## ИСХОДНЫЙ ТЕКСТ
───
Возьмите, например, такое понятие, как «смерть», вернее, символ смерти, потому что понятия смерти быть не может. Если мы видим это в тексте — а сквозь античные тексты все время просвечивает облик смерти[5]*, — то мы не должны думать, что речь идет об эмпирическом явлении, что тем самым философское рассуждение есть якобы рассуждение об эмпирически известном нам психологическом и физическом явлении, или акте, или событии, смерти. Этот символ взят именно потому, что он в предельно мыслимо возможном виде представляет некоторые другие предметы, и вещи, и события и поэтому представляется удобным способом рассуждения о них. Скажем, в символе смерти зашифровано и упаковано в предельном виде свойство времени. Наше движение во времени (всякое движение осуществляется во времени) дискретно, мы никогда впереди себя не можем иметь нечто, что с необходимостью вытекает из предыдущего, — нельзя иметь мысль хотением мысли, нельзя волноваться желанием волноваться, нельзя вдохновляться желанием вдохновляться. Оказывается, тот факт, что мы вдохновляемся, не вытекает из того, что было перед этим, и на эту фундаментальную дискретность (это очень важный, чисто стилистически, пункт для понимания философского рассуждения) и на свойство этой дискретности указывает смерть, потому что смерть как раз выражает это в предельном виде, поскольку, зная, что мы умрем, мы не знаем, когда это случится.

Более того, смерть завершает нашу жизнь, и только в смерти она завершена и выявлен ее полный смысл. Вспомните тех братьев, которые на колеснице оказались первыми, и мать выпрашивала у бога самую лучшую награду для них, и бог наградил их смертью, поскольку их жизнь полностью завершена славой, а дальше неизвестно, что будет[6]*. Эта завершенность и, с другой стороны, дискретность, то есть отсутствие связи предшествующего с последующим, — все это лучше всего проглядывает через облик смерти. Такие понятия и являются предельными понятиями.
───
## ПРЕДОСТАВЛЕННЫЕ ДАННЫЕ
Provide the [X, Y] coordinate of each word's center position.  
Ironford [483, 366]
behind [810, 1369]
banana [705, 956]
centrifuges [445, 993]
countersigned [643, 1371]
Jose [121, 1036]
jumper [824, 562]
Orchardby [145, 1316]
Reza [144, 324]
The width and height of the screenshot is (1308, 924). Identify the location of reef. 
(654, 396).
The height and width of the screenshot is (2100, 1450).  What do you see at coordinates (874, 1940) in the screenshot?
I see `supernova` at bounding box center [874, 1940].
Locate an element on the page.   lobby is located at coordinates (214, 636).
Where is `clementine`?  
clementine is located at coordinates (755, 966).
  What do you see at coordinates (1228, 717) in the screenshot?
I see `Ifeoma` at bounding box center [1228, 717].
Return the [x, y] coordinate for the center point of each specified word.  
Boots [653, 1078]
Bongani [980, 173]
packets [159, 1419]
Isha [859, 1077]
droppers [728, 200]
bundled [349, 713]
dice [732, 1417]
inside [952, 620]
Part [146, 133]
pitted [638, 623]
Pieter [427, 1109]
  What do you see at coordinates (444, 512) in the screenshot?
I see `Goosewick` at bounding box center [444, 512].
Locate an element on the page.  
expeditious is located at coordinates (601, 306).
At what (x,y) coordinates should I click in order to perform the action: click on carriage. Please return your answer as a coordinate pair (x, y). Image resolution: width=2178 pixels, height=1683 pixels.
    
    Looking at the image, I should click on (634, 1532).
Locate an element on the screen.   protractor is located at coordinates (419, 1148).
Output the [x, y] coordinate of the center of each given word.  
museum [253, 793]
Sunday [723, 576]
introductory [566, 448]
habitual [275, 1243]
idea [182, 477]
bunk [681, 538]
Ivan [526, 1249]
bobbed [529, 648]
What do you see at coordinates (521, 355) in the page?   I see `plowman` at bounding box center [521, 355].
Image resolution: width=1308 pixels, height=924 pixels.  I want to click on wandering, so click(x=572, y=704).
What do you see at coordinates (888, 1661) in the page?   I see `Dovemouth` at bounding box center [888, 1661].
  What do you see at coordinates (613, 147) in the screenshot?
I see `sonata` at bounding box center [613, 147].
───
## ЧТО СДЕЛАТЬ
- 1) Процитируйте дословно отрывок из текста о символе смерти: начните с места, где стоят слова «Более того, смерть», и остановитесь после слов «являются предельными понятиями.».
- 2) Продолжите текст о символе смерти, начиная сразу после его последнего предложения.
Записи — отдельный материал, с текстом о символе смерти они не связаны.

## ОТВЕТЫ НА ЗАДАНИЯ
- 1)
Более того, смерть завершает нашу жизнь, и только в смерти она завершена и выявлен ее полный смысл. Вспомните тех братьев, которые на колеснице оказались первыми, и мать выпрашивала у бога самую лучшую награду для них, и бог наградил их смертью, поскольку их жизнь полностью завершена славой, а дальше неизвестно, что будет[6]*. Эта завершенность и, с другой стороны, дискретность, то есть отсутствие связи предшествующего с последующим, — все это лучше всего проглядывает через облик смерти. Такие понятия и являются предельными понятиями.

- 2)
Обозначим здесь две самые интересные вещи. Во-первых, такой, я бы сказал, сумасшедший сдвиг мышления, поворот глаз: мир, казалось бы, тот же самый, что перед мифом, перед традиционным архаическим человеком (вы можете увидеть это по материалу первых греческих философов, включая Платона: сам язык у них полон знакомых архаическому человеку мифических, архаических образов, ассоциаций, представлений), — предметы, казалось бы, те же самые, но на них иначе смотрят. Собственно, поэтому у Платона и появляется замечательный образ, которым он хочет пояснить, что такое мышление. Он говорит, что в общем-то все, что мы видим, не мышление. Мышление — это когда повернуты глаза души[7]*, то есть наши глаза, реальные глаза смотрят на то же самое, они те же самые, что у всех, но можно увидеть нечто, не обходя вокруг предмета и не глядя на него реальными глазами, а повернув глаза души. Этим образом «поворота глаз души» греки хотят обозначить то новое, что возникло и чему они со страстью предавались, то, что можно назвать отвлеченным мышлением (что и есть философия и из чего возникло так называемое научное мышление).



И второе обстоятельство — это проблема отличения философии от мифа, знаменитая проблема — от мифа к логосу[8]*. Разные авторы по-разному проводят границу между мифом и логосом. Этот факт различного и всякий раз убедительного проведения границы говорит о том, что сама проблема ускользает и не поддается однозначному решению. Тем не менее каждому человеку дана способность интуитивно узнавать тексты, но, когда мы пожелаем эксплицировать нашу интуицию — не получается. И вот через то, чего определить мы не можем, но что интуитивно понимаем, или воспринимаем, как философию, или философское явление, проходит довольно четкая нить. Связана она, конечно, с тем, что я назвал реальной философией (в отличие от теоретической философии или философии как учения о системах), философией, которая закодирована в некоторых условиях сознательной человеческой жизни (в той мере, в какой она реализуется как сознательная человеческая жизнь).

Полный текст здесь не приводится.